Check your smoke detectors

Our upstairs smoke detector has gone off a couple times in the past week or so, most recently on Father’s Day morning, around 5 am. (Grrrr….) Both times there was no apparent issue, and it soon stopped. The second time I pulled it off the way and dumped a stack of quilts on top of it. That should shut it up. The darn thing was probably just getting low on batteries.

This morning I decided to take another look at it and found some instructions on the back of the unit. The signal it was giving off was supposedly the smoke alarm; the low battery signal should be different. And I bought these smoke detectors because they would last at least 10 years. It’s been nowhere near that yet.

Then I read that you should remove all dust from the unit every so often, with canned air, or whatever. I blew it out, and there had been dust in there all right. I don’t know if that was what was causing it to go off yet–only time will tell there–but it was a good reminder. Even if we have a smoke alarm built to last a decade we should still test–and clean–it regularly. It’s recommended we choose a normally-occurring yearly even to help us remember when to check, like Daylight Saving, or your birthday, or something else fairly regular. However you choose to remember, remember! Though house fires are less common than they used to be, they can still happen. Give yourself and your family as much time to respond as you can.

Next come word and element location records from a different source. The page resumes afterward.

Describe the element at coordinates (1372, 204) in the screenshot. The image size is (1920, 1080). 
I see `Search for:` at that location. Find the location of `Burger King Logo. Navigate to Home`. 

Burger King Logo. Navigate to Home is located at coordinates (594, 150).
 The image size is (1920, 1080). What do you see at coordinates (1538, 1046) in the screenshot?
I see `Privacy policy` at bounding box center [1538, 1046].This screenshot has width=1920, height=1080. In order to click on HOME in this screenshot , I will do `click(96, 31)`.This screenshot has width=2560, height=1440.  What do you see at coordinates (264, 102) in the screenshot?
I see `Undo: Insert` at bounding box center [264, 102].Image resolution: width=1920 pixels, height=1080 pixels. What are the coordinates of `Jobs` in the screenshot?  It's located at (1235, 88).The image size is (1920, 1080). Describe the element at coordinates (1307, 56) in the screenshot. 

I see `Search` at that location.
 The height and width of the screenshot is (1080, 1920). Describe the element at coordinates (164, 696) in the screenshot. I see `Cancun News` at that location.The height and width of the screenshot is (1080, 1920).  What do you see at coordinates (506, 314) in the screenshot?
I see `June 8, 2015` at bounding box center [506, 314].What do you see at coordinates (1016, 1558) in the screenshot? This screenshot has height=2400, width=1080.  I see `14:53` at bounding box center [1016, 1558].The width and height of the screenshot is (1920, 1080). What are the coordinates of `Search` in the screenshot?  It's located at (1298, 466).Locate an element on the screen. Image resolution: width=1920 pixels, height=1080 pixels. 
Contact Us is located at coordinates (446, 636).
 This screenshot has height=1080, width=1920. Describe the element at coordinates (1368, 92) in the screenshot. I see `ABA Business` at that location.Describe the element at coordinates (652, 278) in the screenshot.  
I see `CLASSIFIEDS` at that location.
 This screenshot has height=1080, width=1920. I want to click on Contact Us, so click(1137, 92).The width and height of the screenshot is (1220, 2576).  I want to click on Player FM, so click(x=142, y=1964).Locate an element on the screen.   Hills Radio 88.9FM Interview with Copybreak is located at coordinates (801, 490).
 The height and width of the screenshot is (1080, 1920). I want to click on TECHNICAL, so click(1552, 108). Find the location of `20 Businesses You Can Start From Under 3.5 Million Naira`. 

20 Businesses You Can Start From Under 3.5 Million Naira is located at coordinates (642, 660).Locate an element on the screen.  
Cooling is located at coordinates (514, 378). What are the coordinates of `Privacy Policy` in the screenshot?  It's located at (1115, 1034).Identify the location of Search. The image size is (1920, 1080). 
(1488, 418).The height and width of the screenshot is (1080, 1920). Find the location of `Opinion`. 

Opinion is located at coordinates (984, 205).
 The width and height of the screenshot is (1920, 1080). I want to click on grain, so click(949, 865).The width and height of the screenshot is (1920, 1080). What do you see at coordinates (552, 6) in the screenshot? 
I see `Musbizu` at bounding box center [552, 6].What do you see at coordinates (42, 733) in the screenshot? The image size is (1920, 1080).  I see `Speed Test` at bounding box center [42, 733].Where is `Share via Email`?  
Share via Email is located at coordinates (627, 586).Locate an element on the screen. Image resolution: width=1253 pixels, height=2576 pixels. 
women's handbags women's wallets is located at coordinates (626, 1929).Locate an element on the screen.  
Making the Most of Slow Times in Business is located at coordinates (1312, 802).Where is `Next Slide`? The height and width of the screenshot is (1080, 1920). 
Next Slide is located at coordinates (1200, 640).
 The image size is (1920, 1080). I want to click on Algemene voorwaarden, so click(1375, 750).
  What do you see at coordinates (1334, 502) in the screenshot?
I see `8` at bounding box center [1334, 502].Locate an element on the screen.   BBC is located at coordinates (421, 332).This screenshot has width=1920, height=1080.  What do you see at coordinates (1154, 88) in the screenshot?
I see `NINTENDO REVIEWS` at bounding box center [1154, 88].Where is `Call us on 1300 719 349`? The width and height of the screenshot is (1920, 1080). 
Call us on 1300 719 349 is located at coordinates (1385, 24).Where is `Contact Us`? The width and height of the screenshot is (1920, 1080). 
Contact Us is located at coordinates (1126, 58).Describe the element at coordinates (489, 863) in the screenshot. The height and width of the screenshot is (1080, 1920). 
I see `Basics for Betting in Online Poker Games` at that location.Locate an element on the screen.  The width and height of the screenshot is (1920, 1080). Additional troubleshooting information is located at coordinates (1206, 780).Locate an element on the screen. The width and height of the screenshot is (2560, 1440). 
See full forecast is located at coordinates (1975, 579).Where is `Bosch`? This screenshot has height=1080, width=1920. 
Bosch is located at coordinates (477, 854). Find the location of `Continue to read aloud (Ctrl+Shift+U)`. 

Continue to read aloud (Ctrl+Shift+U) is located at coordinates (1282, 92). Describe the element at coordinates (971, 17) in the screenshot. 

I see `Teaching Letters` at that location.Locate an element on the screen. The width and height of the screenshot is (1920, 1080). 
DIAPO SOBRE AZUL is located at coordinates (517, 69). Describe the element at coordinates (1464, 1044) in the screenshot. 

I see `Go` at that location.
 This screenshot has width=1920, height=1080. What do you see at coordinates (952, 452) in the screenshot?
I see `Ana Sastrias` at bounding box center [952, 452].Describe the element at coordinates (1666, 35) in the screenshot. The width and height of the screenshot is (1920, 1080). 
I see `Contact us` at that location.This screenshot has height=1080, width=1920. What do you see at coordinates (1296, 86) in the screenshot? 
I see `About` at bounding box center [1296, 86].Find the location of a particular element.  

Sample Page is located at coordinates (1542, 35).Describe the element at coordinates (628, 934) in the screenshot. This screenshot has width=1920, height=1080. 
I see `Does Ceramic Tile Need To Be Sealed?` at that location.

Asking the right questions

Nick True at Mapped Out Money often has good budgeting and personal finance advice. This episode looks at the questions we ask ourselves regarding money and suggests maybe we’re asking the wrong things.

I find there’s a lot of value in what he says, especially in comparing yourself to others. My wife and I could drive ourselves crazy if we were to compare our grocery budget to others. We’re vegans, which tends to be more expensive for base ingredients, but we don’t eat out very often, mostly because of the expense. On a strict analysis that doesn’t make sense. If we’re really interested in saving money on food, why shell out for vegan food? Or, if we’re so interested in health, why not go even more expensive and buy everything organic? (That’s not why we’re vegan, but that’s another story for another time.) The answer lies with our values. We do value vegan living, and we also value saving money. This is the balance we’re comfortable with.

At the end of the day, if we don’t live in accordance with our values we’re going to be dissatisfied with whatever other choices we make. Granted, values can–and sometimes should–be changed. If your primary value is to live as large as possible regardless of income, then you’re headed for trouble and either need to to not disregard income so much or decide not to live so large. But on the whole, money needs to serve our needs and not the other way around.